Tuesday, 4 October 2011

Mainstream media begin to notice three-week occupation of Wall Street

As a regular reader of Adbusters - the Canadian magazine campaigning to protect our mental environment by reducing our exposure to advertising and capitalism's propensity to turn every moment of our lives into a marketing opportunity - I have been aware of their call to occupy Wall Street for several months.

On September 17th a few thousand people - most Americans but joined by a few sympathisers from around the world - marched on Wall Street, protesting in very general terms about the financial sector's freedom from democratic oversight, the excesses of the super-rich - and capitalism's failure to organise modern society in a fair and equitable way.

Many remain to this day: 700 were arrested (most released soon afterwards) over the weekend for blocking traffic on Brooklyn Bridge.

Mainstream media has begun to sit up and notice. Even the BBC covered the protest on the TV news last night - albeit in slightly mocking terms. It seems that the union movement in the US is beginning to take notice too now, and plans a solidarity march at the site later this week: with that the movement becomes 'political' and isn't just about a bunch of anti-capitalist hippies venting their rage. It's a legitimate story, in other words.
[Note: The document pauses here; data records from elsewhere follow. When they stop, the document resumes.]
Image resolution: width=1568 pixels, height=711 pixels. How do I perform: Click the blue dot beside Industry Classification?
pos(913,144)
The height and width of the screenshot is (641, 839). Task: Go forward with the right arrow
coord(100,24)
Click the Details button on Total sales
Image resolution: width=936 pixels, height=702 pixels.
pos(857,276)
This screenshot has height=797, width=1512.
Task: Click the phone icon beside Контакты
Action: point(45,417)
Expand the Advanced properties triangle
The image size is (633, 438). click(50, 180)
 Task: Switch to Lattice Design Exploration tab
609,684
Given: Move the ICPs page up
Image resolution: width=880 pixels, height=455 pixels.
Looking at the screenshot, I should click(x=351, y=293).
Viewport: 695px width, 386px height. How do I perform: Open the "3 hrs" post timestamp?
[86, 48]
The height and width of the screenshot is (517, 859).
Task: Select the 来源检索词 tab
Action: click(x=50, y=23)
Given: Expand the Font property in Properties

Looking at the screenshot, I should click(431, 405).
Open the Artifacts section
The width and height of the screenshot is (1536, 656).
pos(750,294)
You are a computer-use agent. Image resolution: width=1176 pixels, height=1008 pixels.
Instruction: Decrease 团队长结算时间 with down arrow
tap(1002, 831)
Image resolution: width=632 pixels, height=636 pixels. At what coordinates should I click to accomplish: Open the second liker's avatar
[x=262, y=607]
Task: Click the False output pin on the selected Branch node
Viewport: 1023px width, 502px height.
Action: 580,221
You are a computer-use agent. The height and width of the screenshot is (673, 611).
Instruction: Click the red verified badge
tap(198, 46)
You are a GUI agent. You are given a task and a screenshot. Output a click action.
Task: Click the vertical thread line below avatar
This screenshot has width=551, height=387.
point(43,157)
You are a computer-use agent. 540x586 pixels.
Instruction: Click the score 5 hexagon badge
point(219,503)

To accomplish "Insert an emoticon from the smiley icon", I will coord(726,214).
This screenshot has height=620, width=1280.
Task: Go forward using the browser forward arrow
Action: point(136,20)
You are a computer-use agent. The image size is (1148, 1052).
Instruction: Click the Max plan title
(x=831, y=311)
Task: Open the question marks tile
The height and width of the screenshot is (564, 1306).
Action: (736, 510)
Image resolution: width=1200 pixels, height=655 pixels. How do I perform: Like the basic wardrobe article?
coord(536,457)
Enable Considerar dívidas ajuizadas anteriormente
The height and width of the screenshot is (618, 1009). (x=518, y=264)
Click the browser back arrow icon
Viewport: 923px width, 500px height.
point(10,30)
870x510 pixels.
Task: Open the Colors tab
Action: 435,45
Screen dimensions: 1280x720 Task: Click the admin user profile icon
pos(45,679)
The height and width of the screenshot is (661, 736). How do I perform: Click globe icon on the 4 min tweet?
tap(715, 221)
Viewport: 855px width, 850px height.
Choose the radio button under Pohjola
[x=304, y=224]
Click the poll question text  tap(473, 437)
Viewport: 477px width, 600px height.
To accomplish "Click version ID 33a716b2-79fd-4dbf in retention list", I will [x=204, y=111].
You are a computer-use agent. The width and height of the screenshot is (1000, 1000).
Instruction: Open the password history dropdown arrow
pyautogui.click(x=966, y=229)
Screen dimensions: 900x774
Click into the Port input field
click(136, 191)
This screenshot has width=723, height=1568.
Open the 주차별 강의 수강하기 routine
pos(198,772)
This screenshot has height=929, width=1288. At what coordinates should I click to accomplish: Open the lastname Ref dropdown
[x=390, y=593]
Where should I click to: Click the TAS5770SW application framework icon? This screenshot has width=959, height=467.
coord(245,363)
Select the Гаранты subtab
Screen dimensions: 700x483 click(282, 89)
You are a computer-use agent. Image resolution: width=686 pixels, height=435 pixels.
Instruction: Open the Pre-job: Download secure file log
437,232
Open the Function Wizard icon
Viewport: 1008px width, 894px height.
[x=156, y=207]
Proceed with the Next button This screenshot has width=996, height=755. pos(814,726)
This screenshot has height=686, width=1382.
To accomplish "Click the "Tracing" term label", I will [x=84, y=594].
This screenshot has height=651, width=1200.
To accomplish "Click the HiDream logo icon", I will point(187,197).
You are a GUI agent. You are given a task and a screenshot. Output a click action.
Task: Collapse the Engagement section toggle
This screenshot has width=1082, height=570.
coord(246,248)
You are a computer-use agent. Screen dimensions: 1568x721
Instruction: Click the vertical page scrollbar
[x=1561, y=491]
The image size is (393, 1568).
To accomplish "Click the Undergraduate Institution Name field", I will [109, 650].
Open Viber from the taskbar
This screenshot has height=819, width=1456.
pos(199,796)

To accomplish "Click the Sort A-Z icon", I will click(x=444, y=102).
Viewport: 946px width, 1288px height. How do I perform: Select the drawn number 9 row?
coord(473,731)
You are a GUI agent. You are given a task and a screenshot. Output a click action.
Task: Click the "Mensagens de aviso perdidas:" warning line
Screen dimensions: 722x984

Obviously the protests won't bring down Wall Street, or the Federal Reserve - even less the US Government. But that's not the point. Like the so-called 'Spanish campers' at Brighton's Old Steine this summer (pictured left), the idea is to create a Temporary Autonomous Zone - a living experiment in real grass-roots democracy, and freedom from the institutions of the state and the greed of the few men at the top of the banking system who have caused all the tax hikes, public sector cuts - and house repossessions - blighting the lives of the vast majority around the world.

However the Occupy Wall Street movement ends, it will have been a success.